Let's say that you want to use not the default "configs/params.yaml" file but one in a different (custom) directory (--params custom_configs/params.yaml).
This can be done by using the original "params.yaml" file and setting the values there, and then the contents of the
output can also be written into a different path (--model_dir custom_output_dir):
Singularity> cp -r configs custom_configs
Singularity> vi custom_configs/params.yaml
Singularity> python run.py --mode train --compile_only --params custom_configs/params.yaml --model_dir custom_output_dir
INFO:tensorflow:TF_CONFIG environment variable: {}
[--- OUTPUT SNIPPED FOR KEEPING THIS EXAMPLE SHORT ---]
XLA Extraction Complete
=============== Starting Cerebras Compilation ===============
Cerebras compilation completed: | | 19/? [00:31s, 1.63s/stages]
=============== Cerebras Compilation Completed ===============
Singularity>
The contents of the custom_configs and custom_output_dir have the parameters used and the output for this example compilation process.
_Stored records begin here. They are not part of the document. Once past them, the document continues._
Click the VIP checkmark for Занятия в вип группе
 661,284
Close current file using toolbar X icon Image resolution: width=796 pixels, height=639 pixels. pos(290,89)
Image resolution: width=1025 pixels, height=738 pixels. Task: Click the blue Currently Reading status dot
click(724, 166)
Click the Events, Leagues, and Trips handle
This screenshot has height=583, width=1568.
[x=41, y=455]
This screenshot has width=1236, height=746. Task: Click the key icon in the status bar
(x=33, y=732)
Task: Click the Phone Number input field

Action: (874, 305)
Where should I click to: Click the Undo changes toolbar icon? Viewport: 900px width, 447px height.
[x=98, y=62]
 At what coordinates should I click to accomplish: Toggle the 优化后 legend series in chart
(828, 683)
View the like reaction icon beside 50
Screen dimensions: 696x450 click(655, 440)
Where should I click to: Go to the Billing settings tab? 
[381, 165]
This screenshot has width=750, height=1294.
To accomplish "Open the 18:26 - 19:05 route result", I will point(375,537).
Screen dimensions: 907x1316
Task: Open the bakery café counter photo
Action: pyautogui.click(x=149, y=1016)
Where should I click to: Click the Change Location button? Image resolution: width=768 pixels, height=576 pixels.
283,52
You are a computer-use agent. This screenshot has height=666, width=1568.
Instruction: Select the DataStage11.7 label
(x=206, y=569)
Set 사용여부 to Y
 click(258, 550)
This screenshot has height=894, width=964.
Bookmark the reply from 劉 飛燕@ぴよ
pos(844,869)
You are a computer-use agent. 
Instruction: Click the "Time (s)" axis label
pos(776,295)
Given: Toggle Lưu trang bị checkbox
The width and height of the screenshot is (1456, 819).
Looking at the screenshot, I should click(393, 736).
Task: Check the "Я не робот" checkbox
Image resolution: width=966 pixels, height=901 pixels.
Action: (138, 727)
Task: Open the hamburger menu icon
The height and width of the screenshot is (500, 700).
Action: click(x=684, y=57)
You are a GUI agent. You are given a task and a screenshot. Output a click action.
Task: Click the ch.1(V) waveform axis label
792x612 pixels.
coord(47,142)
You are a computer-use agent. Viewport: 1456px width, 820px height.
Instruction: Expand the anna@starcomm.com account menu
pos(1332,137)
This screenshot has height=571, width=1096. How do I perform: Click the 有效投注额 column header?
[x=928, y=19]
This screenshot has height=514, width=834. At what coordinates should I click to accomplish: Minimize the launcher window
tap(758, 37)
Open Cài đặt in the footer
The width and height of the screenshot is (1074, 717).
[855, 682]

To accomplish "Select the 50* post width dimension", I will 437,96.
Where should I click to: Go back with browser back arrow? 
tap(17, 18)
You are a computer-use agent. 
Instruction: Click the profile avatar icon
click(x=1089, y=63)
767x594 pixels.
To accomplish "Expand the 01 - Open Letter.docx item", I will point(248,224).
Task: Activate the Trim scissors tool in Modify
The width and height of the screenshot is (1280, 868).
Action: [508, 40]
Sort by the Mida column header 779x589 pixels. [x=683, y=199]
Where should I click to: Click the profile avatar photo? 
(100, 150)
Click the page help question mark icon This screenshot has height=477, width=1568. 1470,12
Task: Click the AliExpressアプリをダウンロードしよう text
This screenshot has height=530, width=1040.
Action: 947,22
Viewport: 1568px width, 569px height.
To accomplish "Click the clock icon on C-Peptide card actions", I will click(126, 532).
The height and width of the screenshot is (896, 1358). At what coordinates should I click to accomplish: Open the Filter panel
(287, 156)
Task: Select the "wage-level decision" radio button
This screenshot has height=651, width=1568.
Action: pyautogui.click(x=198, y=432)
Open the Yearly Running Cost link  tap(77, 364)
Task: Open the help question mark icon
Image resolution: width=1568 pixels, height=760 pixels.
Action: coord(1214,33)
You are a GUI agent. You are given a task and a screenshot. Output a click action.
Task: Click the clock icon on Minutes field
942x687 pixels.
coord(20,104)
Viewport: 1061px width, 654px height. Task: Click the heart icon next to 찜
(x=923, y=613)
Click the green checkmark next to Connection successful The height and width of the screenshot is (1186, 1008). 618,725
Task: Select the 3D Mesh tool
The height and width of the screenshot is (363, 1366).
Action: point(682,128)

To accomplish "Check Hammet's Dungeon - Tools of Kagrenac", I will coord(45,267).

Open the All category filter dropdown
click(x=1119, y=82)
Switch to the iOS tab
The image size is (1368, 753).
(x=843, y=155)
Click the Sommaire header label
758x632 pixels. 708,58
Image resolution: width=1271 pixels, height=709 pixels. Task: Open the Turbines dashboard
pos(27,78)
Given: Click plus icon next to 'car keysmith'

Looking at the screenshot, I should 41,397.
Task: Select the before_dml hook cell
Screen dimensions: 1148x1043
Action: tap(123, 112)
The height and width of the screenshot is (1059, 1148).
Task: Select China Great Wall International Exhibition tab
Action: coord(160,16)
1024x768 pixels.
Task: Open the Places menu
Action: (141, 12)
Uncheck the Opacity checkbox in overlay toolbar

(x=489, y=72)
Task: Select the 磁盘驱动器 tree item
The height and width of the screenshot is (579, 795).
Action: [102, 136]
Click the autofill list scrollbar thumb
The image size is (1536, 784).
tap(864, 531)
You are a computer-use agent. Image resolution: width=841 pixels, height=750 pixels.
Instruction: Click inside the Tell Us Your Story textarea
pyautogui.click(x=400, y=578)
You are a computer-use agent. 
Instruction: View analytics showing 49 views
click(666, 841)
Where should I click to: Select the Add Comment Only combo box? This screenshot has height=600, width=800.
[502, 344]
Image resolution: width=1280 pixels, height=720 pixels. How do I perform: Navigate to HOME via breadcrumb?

Please note that the group ownership is still pointing to the correct group ("cis123456p" for this example),
since the account information to use was automatically passed to SLURM.
Singularity> ls -lash | grep custom
4.0K drwxr-sr-x 2 researcher cis123456p 4.0K Mar 1 17:57 custom_configs
4.0K drwxr-sr-x 3 researcher cis123456p 4.0K Mar 1 17:58 custom_output_dir
Singularity> ls -lsh custom*
custom_configs:
total 4.0K
4.0K -rw-r--r-- 1 researcher cis123456p 1.3K Mar 1 17:57 params.yaml
custom_output_dir:
total 16K
12K drwxr-sr-x 4 researcher cis123456p 12K Mar 1 17:58 cs_518e82fcc3928d8e9da4ffc039506e6f0019b41b46bc53085af34c080de4054e
4.0K -rw-r--r-- 1 researcher cis123456p 534 Mar 1 17:58 params.txt
Now, regarding training the model (since it's compiling without issues), this training cannot be donen using Bridges-2. You will have to connect to Neocortex and follow the steps shown for training in the "Reference Compilation Example: Using Neocortex" section.
Finally, if you want to perform these steps in batch mode instead of interactively via srun, you can ran all of them from a single sbatch file. This will allow us to use the Extreme Memory nodes in the EM partition. Like this:
git clone git@github.com:Cerebras/modelzoo.git
[researcher@neocortex-login023 tf]$ vim mnist.sbatch
#!/usr/bin/bash
#SBATCH --cpus-per-task=28
#SBATCH --account=cis123456p
#SBATCH --partition=EM
#SBATCH --time=60:00
newgrp cis123456p
cp ${0} slurm-${SLURM_JOB_ID}.sbatch
CEREBRAS_DIR=/ocean/neocortex/cerebras/
rsync -PaL --chmod u+w $CEREBRAS_DIR/modelzoo $PROJECT/
YOUR_DATA_DIR=$CEREBRAS_DIR/data
YOUR_MODEL_ROOT_DIR=${PROJECT}/
YOUR_ENTRY_SCRIPT_LOCATION=${YOUR_MODEL_ROOT_DIR}/modelzoo/fc_mnist/tf
BIND_LOCATIONS=${YOUR_DATA_DIR},${YOUR_MODEL_ROOT_DIR},/local
CEREBRAS_CONTAINER=$CEREBRAS_DIR/cbcore_latest.sif
cd ${YOUR_ENTRY_SCRIPT_LOCATION}
srun --ntasks=1 --kill-on-bad-exit singularity exec --bind ${BIND_LOCATIONS} ${CEREBRAS_CONTAINER} python run.py --mode train --validate_only --model_dir validate
srun --ntasks=1 --kill-on-bad-exit singularity exec --bind ${BIND_LOCATIONS} ${CEREBRAS_CONTAINER} python run.py --mode train --compile_only --model_dir compile
Note
If you run into problems when running jobs on Bridges-2, please remember to also take a look at the Bridges-2 User Guide User Guide.